Medical treatment with nanobots in the body promises a variety of new possibilities: from immune system support via infection treatment to early cancer detection. The smallest devices, nanobots, are used: these robots are only a few microns in size, allowing them to move flexibly in the body.

One advantage of nanobots is their locality: they can act very precisely at a certain point in the body without burdening the rest of the system. However, their size is also challenging because a single nanobot can only have very limited capabilities, both technical and physical. Therefore, nanobots must work together to accomplish large tasks.

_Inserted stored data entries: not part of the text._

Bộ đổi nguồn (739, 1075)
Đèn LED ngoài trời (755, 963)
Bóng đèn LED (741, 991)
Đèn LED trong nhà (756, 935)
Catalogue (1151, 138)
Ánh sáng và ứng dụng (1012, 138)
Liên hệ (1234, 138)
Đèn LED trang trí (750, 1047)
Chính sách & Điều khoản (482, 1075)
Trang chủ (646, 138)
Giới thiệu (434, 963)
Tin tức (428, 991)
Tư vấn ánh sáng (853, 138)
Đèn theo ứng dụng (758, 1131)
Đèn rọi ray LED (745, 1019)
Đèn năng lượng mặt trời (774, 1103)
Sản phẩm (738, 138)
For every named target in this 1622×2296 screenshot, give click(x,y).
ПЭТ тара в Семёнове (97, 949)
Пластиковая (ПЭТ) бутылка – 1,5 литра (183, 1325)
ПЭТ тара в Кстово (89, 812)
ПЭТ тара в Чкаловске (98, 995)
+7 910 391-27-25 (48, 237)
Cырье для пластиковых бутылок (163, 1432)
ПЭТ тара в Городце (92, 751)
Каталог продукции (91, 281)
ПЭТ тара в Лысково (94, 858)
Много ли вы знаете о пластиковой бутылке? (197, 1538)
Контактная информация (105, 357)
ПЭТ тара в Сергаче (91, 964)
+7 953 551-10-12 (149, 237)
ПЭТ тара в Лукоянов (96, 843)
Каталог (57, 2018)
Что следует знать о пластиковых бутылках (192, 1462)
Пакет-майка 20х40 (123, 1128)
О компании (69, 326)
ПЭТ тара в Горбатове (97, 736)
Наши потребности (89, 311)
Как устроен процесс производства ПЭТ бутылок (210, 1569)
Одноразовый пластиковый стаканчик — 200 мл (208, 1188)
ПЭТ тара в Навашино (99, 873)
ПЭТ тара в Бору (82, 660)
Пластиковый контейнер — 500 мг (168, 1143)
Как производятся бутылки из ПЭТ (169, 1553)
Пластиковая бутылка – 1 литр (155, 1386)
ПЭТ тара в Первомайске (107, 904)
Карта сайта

There are two key techniques for physical messaging at the nanoscale. Radio communications can be made with carbon nanotubes that operate in the terahertz range. Alternatively, nanobots can communicate by exchanging molecules, analogous to body cells that are about the same size as nanobots.

The structure of nanowires is also different from macroscopic networks. Since all nanobots are limited in their performance, there is no backbone structure available. As a result, no hierarchical messaging as it is realized on the Internet, is possible. In addition, the nanobots are constantly in motion relative to each other, for example, by changing the position within the body. So connections are only possible for a short time and spontaneously.

Many problems of telematics are therefore unsolved for nanonetworks:

- How are nanobots addressed? Can nanobots be addressed individually?
- According to which guidelines are messages transmitted in nanonetworks?
- Can messaging be carried out lossless?
- What throughput and what delays are possible?
- How many resources of nanobots are needed for routing? Which methods are possible with Nanbots?
- How can routing other requirements like e.g. consider energy saving?
- What influence does a nanonetwork have on the body in which it is used?